8. The interest-driven business intelligence server system of claim 6, wherein the ranking of each of the one or more subsequent actions is based upon a number of occurrences of each of the one or more subsequent steps in the stored workflow data.

9. The interest-driven data visualization system of claim 1, wherein the interest-driven business intelligence application further direct the processor to:

determine whether the interaction is a query,

determine help data accessed by the query in response to a determination that the interaction is a query,

determine one or more possible subsequent actions to perform on the data based upon the help data accessed by the query, and

provide the one or more possible subsequent actions to perform on the data to the interest-driven business intelligence visualization system.
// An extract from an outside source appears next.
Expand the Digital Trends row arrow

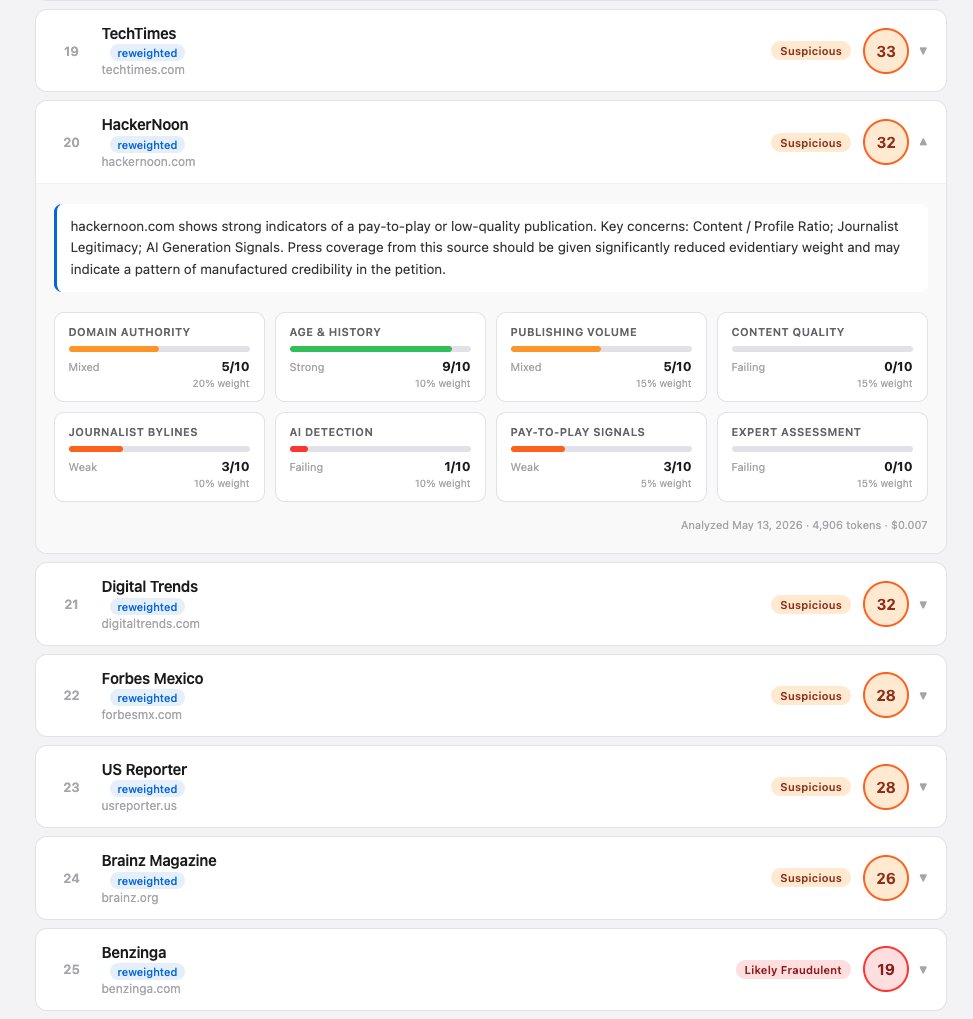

10. The interest-driven business intelligence server system of claim 1, wherein the interest-driven business intelligence application directs the processor to obtain the stored workflow data from a global workflow database.

11. A method performed by interest-driven business intelligence server system, comprising:

receiving telemetry data from an interest-driven business intelligence visualization system wherein the telemetry data includes actions that manipulate data;

adding the telemetry data to current workflow data wherein the current workflow data includes a sequential list of actions performed on the data;

comparing the current workflow data to stored workflow data;

determining one or more possible subsequent actions to perform on the data based upon the comparison of the current workflow data to stored workflow data wherein the stored workflow data includes workflow data for a plurality of workflows; and

providing the one or more possible subsequent actions to perform on the data to the interest-driven business intelligence visualization system.

12. The method of claim 11, wherein the determining of the one or more subsequent action comprises:

determining each workflow in the stored workflow data that includes a portion of workflow data that is similar to the current workflow data and determine actions with the workflow data after the portions of workflow data that is similar to the current workflow data; and

providing the subsequent actions in the workflow data of each workflow having a portion of workflow data similar to the current workflow data as a possible subsequent action for the current workflow data.

13. The method of claim 12, wherein the stored workflow data includes workflow data from previous workflows of a user.

14. The method of claim 12, wherein the stored workflow data includes workflow data of previous workflows of users associated with the user.

15. The method of claim 12, wherein the stored workflow data includes workflow data of previous workflows of a plurality of users.

16. The method of claim 12, wherein the one or more subsequent actions are ranked based upon likelihood of use.

17. The method of claim 16, wherein the ranking of each of the one or more subsequent actions is based upon the proximity of each of the one or more subsequent actions in the workflow data of a workflow to a portion of workflow data for the workflow that is similar to the current workflow data.

18. The method of claim 16, wherein the ranking of each of the one or more subsequent actions is based upon a number of occurrences of each of the one or more subsequent steps in the stored workflow data.

19. The method of claim 11, further comprising:

determining whether the interaction is a query;

determining help data accessed by the query in response to a determination that the interaction is a query;

determining one or more possible subsequent actions to perform on the data based upon the help data accessed by the query; and

providing the one or more possible subsequent actions to perform on the data to the interest-driven business intelligence visualization system.

20. The method of claim 11, further comprising obtaining the stored workflow data from a global workflow database.